## sleeping beauty

**T**hrough X validated, W. Huber made me aware of this probability paradox [or para-paradox] of which I had never heard before. One of many guises of this paradox goes as follows:

Shahrazad is put to sleep on Sunday night. Depending on the hidden toss of a fair coin, she is awaken either once (Heads) or twice (Tails). After each awakening, she gets back to sleep and forget that awakening. When awakened, what should her probability of Heads be?

My first reaction is to argue that Shahrazad does not gain information between the time she goes to sleep when the coin is fair and the time(s) she is awaken, apart from being awaken, since she does not know how many times she has been awaken, so the probability of Heads remains ½. However, when thinking more about it on my bike ride to work, I thought of the problem as a decision theory or betting problem, which makes ⅓ the optimal answer.

I then read [if not the huge literature] a rather extensive analysis of the paradox by Ciweski, Kadane, Schervish, Seidenfeld, and Stern (CKS³), which concludes at roughly the same thing, namely that, when Monday is completely exchangeable with Tuesday, meaning that no event can bring any indication to Shahrazad of which day it is, the posterior probability of Heads does not change (Corollary 1) but that a fair betting strategy is p=1/3, with the somewhat confusing remark by CKS³ that this may differ from her credence. But then what is the point of the experiment? Or what is the meaning of *credence*? If Shahrazad is asked for an answer, there must be a utility or a penalty involved otherwise she could as well reply with a probability of p=-3.14 or p=10.56… This makes for another ill-defined aspect of the “paradox”.
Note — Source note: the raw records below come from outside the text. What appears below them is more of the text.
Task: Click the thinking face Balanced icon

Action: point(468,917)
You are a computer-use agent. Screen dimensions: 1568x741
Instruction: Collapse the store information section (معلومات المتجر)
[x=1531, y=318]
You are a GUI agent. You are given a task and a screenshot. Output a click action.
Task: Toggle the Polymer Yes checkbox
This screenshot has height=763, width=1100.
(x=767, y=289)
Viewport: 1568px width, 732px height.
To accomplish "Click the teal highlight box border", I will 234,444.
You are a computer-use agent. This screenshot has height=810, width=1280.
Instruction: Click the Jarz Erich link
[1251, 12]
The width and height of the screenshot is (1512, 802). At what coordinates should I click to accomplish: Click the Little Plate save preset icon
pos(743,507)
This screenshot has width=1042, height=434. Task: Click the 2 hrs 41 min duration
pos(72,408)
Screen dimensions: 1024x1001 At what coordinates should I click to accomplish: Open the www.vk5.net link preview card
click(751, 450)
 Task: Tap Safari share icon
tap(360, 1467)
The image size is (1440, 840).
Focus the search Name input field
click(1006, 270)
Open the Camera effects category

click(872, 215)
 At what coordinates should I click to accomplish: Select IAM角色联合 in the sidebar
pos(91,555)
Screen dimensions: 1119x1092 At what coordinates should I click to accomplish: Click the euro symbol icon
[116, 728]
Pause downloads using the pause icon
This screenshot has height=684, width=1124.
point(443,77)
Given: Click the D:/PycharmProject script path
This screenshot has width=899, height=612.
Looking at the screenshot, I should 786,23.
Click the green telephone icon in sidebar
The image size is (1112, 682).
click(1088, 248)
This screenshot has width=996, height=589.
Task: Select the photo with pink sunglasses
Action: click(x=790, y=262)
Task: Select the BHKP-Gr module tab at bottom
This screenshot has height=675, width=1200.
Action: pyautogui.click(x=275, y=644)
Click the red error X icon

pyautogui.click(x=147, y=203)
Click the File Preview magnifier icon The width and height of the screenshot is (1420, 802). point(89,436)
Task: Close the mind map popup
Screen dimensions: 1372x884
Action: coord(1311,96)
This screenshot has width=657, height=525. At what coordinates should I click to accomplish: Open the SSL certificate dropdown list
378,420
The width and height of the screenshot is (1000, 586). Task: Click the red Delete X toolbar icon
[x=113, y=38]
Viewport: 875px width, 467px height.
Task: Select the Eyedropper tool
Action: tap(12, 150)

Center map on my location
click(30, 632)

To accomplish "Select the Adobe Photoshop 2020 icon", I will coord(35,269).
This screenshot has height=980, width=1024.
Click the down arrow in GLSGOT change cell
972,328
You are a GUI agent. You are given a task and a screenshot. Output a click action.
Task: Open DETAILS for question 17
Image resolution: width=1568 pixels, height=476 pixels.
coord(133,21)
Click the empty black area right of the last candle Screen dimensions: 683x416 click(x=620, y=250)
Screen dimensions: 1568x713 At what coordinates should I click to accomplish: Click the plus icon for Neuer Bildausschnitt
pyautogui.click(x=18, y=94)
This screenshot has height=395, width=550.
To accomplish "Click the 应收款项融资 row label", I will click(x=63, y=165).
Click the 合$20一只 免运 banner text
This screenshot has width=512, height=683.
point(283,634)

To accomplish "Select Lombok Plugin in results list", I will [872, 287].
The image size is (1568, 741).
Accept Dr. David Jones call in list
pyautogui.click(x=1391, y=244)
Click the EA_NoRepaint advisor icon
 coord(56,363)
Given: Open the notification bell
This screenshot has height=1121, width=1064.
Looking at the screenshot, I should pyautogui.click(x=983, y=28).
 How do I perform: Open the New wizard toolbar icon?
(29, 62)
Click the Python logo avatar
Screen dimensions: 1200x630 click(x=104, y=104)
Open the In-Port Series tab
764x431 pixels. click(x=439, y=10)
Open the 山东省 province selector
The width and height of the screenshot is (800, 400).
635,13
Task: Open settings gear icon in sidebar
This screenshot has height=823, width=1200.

Another remark about this ill-posed nature of the experiment is that, when imagining running an ABC experiment, I could only come with one where the fair coin is thrown (Heads or Tails) and a day (Monday or Tuesday) is chosen at random. Then every proposal (Heads or Tails) is accepted as an awakening, hence the posterior on Heads is the uniform prior. The same would not occurs if we consider the pair of awakenings under Tails as two occurrences of (p,E), but this does not sound (as) correct since Shahrazad only knows of one E: to paraphrase Jeffreys, this is an unobservable result that may have not *occurred*. (Or in other words, Bayesian learning is not possible on Groundhog Day!)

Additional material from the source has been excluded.